### Recorded information
*-*-*

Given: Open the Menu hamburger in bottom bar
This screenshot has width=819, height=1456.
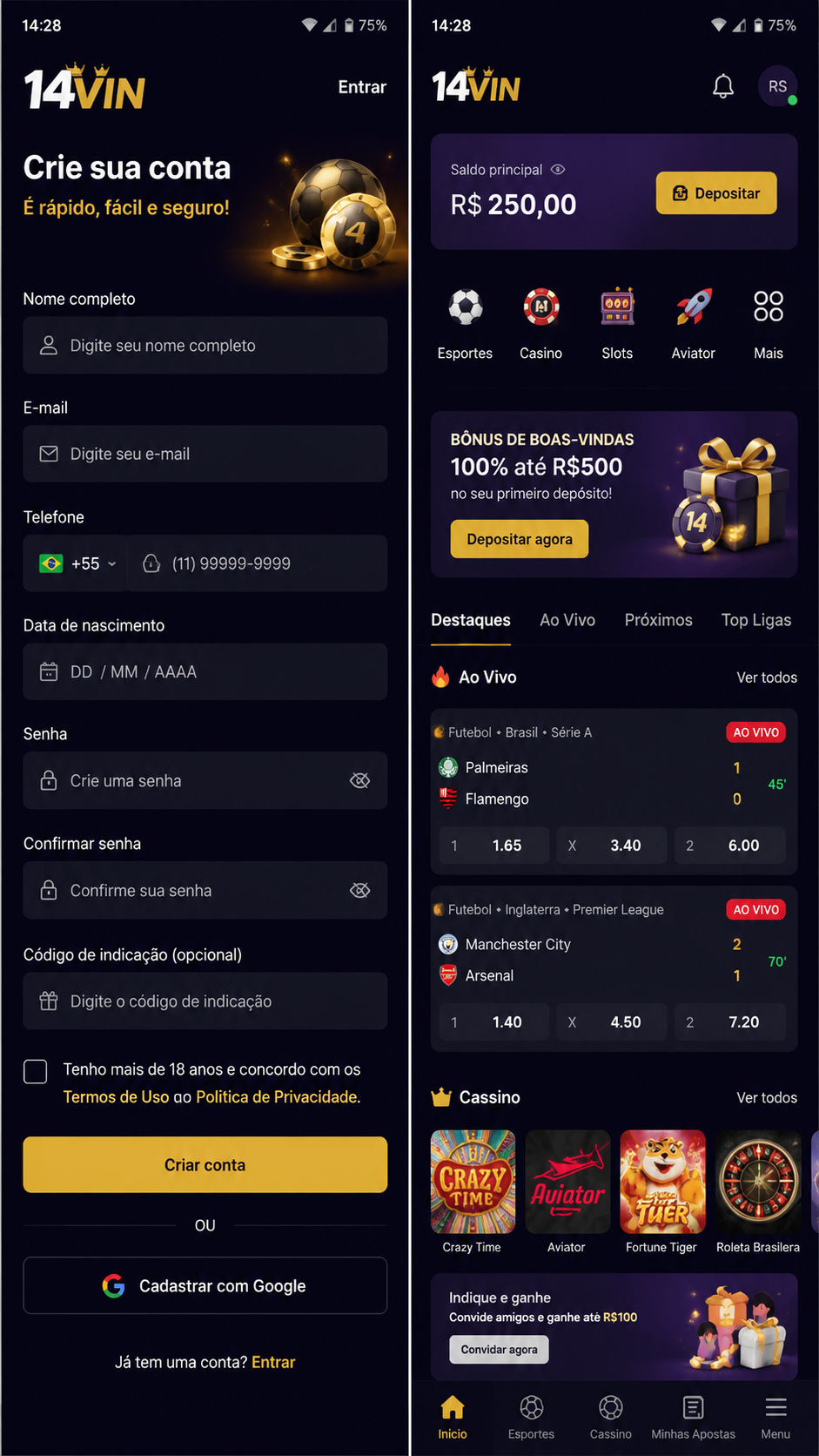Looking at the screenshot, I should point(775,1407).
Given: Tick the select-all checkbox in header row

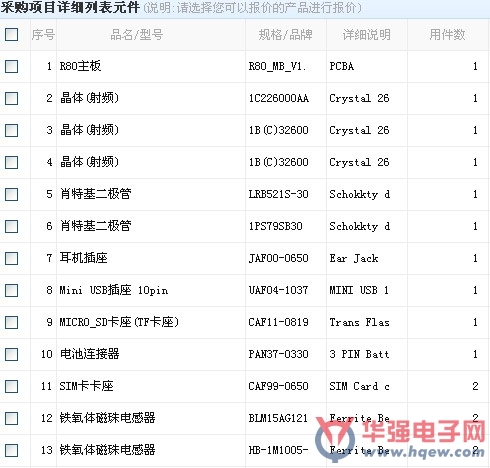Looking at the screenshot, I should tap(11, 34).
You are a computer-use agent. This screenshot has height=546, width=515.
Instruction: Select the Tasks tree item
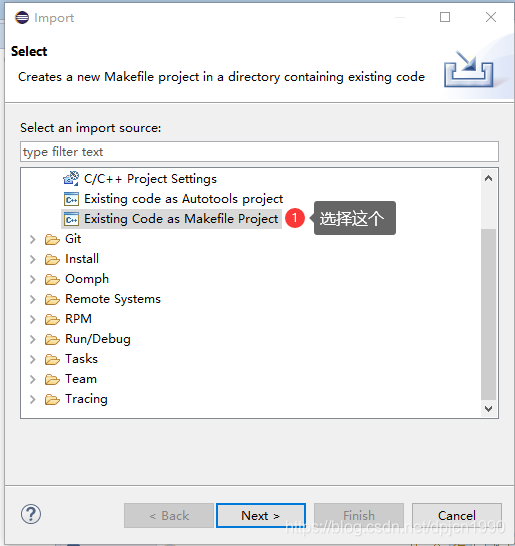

*-*-*

### Exercise details
Retype the lines above verbatim, leaving out the pictures.

### Solution for this problem
Given: Open the Menu hamburger in bottom bar
This screenshot has width=819, height=1456.
Looking at the screenshot, I should point(775,1407).
Given: Tick the select-all checkbox in header row

Looking at the screenshot, I should tap(11, 34).
You are a computer-use agent. This screenshot has height=546, width=515.
Instruction: Select the Tasks tree item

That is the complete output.